Ah, the wild world of 3D Interfaces technology. It’s bad enough you’re being forced down the multi-touch path, huh? Well, for those that enjoy the bliss of moving graphical elements around the screen with your hand, the research and experimentation continue.
There’s two sides of the UI tide – restricting you fingers to the screen and the less practical movement within a large 3D space. Does it have to be one or the other? Both? Neither?
Here’s two projects being with some sweet video to make you start exercising those finger musculars
3D Electrostatic Input
First up, Justin Schunick, Mark Hollenbeck, Luke Shaheen, Scott Gillette and Glenn Black from Northeastern University are up to their necks in oscillating frequencies and copper plate capacitance. They’ve taken the Theremin principle of electrostatics and have slapped it a wide array of applications, including drawing and 3D model manipulation.
*Update* There’s more photos available here. Thanks Justin!
Air Bladder Multi-touch
You didn’t think we would have a 3d interface post without mentioning multi-touch did you? What’s extra crazy about this device however, is that it approaches the issue of tactile feedback in multi-touch and attempts to give your fingers and mind a bit of solace for your inevitable future of touch.

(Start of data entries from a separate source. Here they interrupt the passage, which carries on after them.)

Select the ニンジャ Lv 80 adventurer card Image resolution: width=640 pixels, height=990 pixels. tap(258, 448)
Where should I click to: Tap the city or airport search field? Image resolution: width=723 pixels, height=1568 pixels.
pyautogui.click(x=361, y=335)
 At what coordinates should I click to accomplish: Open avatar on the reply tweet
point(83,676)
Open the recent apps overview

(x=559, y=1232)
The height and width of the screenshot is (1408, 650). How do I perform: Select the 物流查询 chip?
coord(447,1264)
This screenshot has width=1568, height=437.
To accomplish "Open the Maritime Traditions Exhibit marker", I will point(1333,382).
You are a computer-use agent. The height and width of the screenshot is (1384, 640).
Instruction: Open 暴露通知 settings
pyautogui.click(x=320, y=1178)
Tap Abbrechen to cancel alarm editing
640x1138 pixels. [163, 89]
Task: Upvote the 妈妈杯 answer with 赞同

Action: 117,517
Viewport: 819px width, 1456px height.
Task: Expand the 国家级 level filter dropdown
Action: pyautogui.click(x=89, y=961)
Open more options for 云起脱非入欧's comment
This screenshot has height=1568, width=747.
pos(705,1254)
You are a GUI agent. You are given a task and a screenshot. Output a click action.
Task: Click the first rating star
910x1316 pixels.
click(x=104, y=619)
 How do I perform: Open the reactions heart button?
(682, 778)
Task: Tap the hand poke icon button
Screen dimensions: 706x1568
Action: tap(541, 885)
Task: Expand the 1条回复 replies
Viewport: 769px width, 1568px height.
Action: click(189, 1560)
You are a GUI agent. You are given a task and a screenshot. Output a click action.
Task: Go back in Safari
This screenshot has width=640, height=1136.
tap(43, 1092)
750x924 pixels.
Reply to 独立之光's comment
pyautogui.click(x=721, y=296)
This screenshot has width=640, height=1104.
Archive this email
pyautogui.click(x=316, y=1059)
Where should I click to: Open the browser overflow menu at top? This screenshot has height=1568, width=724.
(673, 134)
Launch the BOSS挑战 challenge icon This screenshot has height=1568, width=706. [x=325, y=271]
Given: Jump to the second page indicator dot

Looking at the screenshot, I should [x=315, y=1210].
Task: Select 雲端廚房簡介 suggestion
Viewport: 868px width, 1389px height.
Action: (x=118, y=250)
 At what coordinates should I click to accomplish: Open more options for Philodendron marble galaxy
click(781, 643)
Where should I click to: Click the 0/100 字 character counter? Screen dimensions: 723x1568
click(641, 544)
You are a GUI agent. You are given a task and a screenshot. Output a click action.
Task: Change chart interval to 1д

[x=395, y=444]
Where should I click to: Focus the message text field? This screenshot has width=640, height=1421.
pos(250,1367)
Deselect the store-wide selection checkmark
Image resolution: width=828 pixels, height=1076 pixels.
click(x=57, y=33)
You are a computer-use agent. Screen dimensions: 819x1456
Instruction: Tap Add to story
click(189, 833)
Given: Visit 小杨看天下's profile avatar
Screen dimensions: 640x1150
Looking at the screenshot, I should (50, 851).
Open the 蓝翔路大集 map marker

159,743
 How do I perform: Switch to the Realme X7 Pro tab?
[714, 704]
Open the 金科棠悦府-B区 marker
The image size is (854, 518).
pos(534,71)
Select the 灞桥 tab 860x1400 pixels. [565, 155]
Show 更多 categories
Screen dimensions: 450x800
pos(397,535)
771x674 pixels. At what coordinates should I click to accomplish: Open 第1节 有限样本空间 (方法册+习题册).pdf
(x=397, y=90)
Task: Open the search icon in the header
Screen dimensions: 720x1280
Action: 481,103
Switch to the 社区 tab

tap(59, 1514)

For 3D CAD user it almost makes sense that 3D model equals 3D Interface. But most of the experimentation and research is being done with manipulating simple graphics and images. It’s starting to get more involved and these two examples show just how involved some of the experimentation is getting. If I had my pick, I’d go with the ShinodaLabs version. A good mix of both.
However, the practicality and intuitiveness of a touch-screen is bound to beat out a large area installation in the near-term and mainstream markets, even within MCAD/PLM arena. So, for now, we’ll be constrained to using 3D applications on a 2D screen… ya think?